## Goal
In the forum thread on memorizing a cube, how many words and images combined does Chris say he uses to memorize?

## Excerpt
------------------------------------
CP:think the cube as the earth, and name 8 corners with 8 different countries and then visualise the memo too, it is more like to memo the route

EP: I don't really memo this part, wat I do is to repeat reading it during memo and execution.

memo order: CP-(CO-EO)-EP
execution order: EP-(EO&CO)-CP


----------



## cmhardw (Sep 3, 2008)

DennisStrehlau said:


> Hey Chris.
> How long is your single syllable list?
> My image-list (2 images= 1 image) has 818 images.
> 
> Greetings...Dennis



Hey Dennis,

I'm pretty sure my single syllable list has 503 words (I did more of a combinatorial count, so if you actually count the words in my list and this is wrong then that's my oops lol). My images list has 576 images, so combined I use 1079 words and/or images to memorize. I'm going to be adding probably close to another 500 words to my lists when I change to object/verb for my words. Still that's nothing compared to the couple thousand images that the pro memorizers use. Still, at least we're all turning memorizing a cube into a serious endeavor.

Chris


----------



## DennisStrehlau (Sep 3, 2008)

cmhardw said:


> DennisStrehlau said:
> 
> 
> > Hey Chris.
> ...



Hey Chris.
As i mentioned, i might do a list with 4 images=1 image. I am not sure how many possibillities there are. Does anybody know? It will be a lot of work, to learn all the images then, BUT it would be MORE than usefull!
------------------------------------
## Supplied material

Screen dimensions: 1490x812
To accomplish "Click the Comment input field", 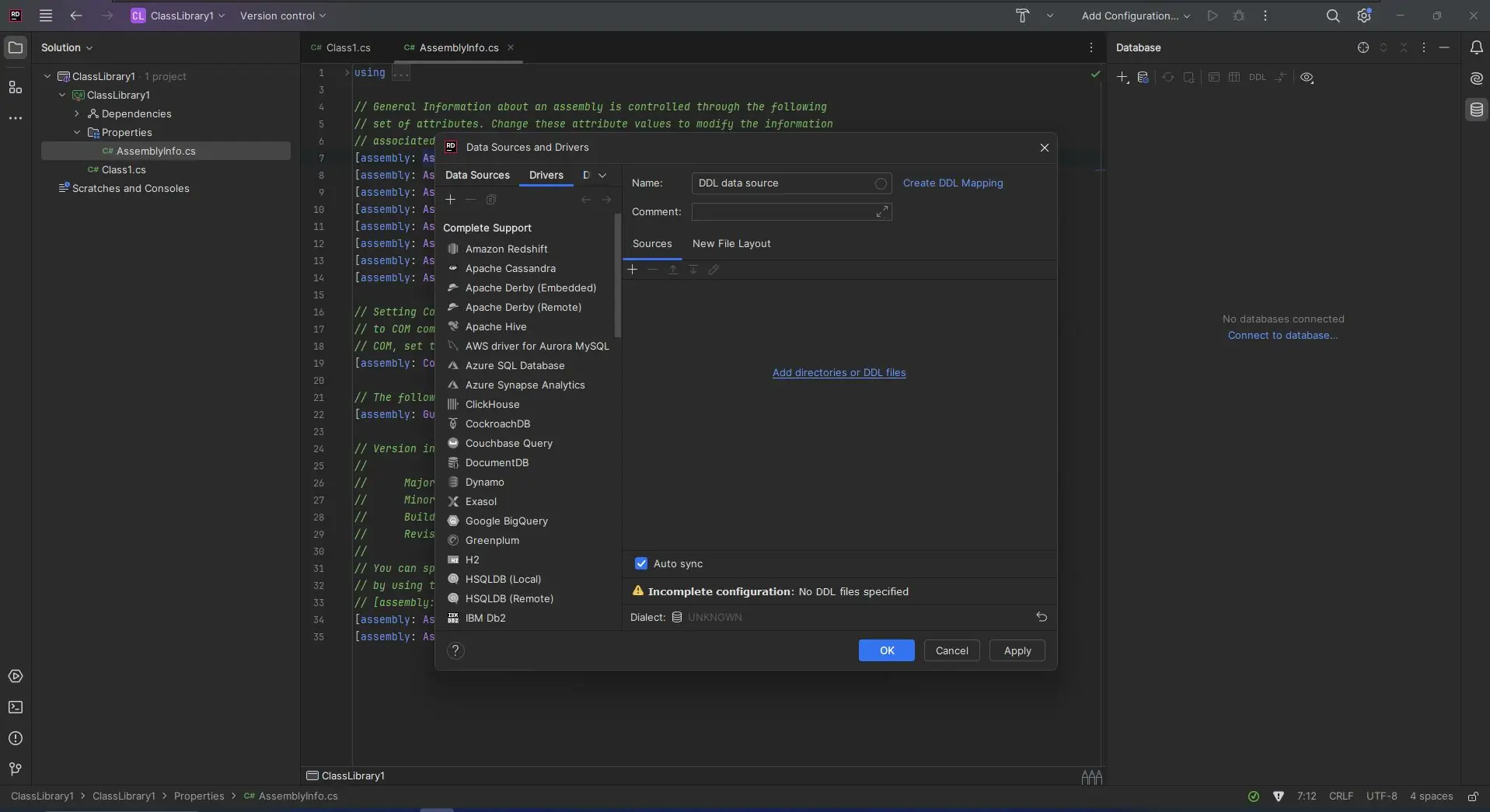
------------------------------------
## Exercise answer
1079